Mengurangi lemak trans dan gula olahan selama Ramadhan disebut dapat membantu tubuh menjadi lebih bugar. Hal itu disampaikan oleh dr. Zaidul Akbar yang menilai puasa dapat menjadi momentum pemulihan alami tubuh, asalkan pola makan tetap terjaga.
Dalam penjelasannya yang dikutip pada Kamis (19/02/2026), dr. Zaidul menyebut puasa memiliki sejumlah manfaat kesehatan, mulai dari membantu proses detoksifikasi alami, meningkatkan performa otak, mendukung pembentukan massa otot bila disertai aktivitas fisik, hingga memperkuat sistem imun. Namun, ia mengingatkan manfaat tersebut tidak akan optimal bila asupan makanan saat sahur dan berbuka tidak terkontrol.

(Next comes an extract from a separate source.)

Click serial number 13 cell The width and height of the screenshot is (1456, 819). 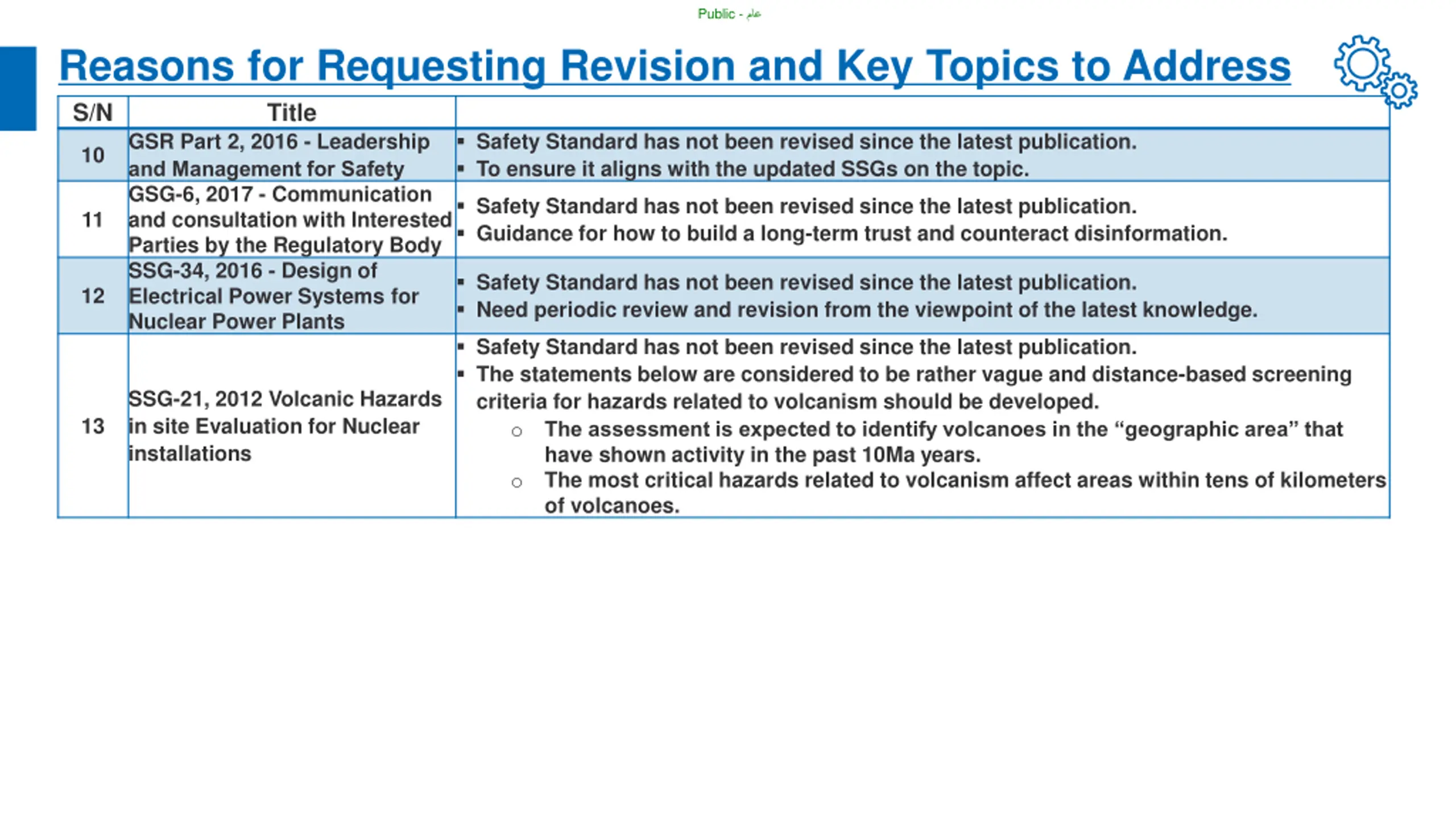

Ia menyoroti dua bahan yang sebaiknya dibatasi selama bulan puasa, yakni lemak trans dan gula olahan. Lemak trans umumnya terdapat pada makanan yang digoreng dengan minyak berulang kali, margarin, makanan cepat saji, serta camilan kemasan. Sementara gula olahan banyak ditemukan pada gula pasir, minuman manis instan, aneka kue berbahan tepung, serta produk berbasis terigu.
Menurutnya, dengan mengurangi dua komponen tersebut, tubuh memiliki kesempatan lebih besar untuk melakukan regenerasi sel secara alami. Ia menjelaskan bahwa pembatasan lemak trans dan gula olahan dapat membantu tubuh membersihkan patogen serta memperbaiki keseimbangan mikrobioma, khususnya di saluran pencernaan.

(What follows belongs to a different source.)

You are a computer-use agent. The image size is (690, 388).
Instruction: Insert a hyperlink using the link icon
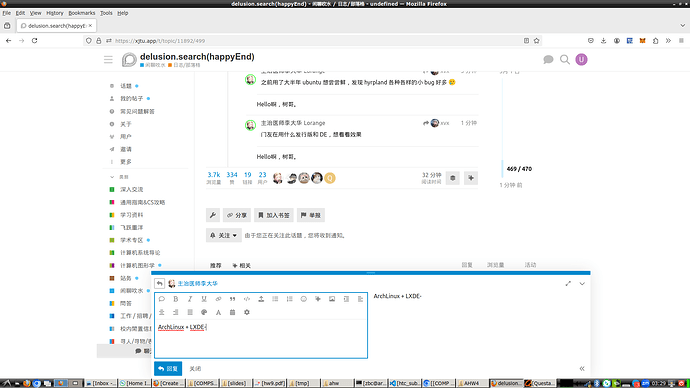[218, 299]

Kondisi pencernaan yang lebih sehat, lanjutnya, akan berdampak pada hubungan usus dan otak yang saling terhubung dalam menjaga kesehatan fisik maupun mental. Karena itu, pengaturan komposisi makanan saat berbuka dan sahur menjadi kunci.
Bagi yang ingin meningkatkan sensitivitas insulin selama Ramadhan, ia menyarankan agar konsumsi gula dan karbohidrat olahan ditekan. Dalam satu piring makan, komposisi ideal menurutnya lebih banyak berisi sayuran dan protein, sementara karbohidrat tetap dikonsumsi dalam porsi yang tidak berlebihan.
Ia juga mengingatkan bahwa sumber rasa manis yang lebih alami dapat menjadi pilihan, seperti kurma, sebagaimana dicontohkan dalam ajaran Islam. Meski demikian, konsumsi tetap perlu dibatasi agar tidak berlebihan.
Sebagai langkah praktis, ia menganjurkan penghentian penggunaan gula pasir selama Ramadhan dan menggantinya dengan pemanis alami seperti madu atau sumber gula alami lain yang lebih kaya serat. Produk berbasis terigu pun disarankan untuk dikurangi karena termasuk dalam kategori gula olahan.
Apabila pola makan tersebut dijalankan secara konsisten sepanjang bulan puasa, perubahan positif seperti berat badan yang lebih terkontrol, energi meningkat, serta tubuh terasa lebih ringan disebut mulai terasa menjelang akhir Ramadhan.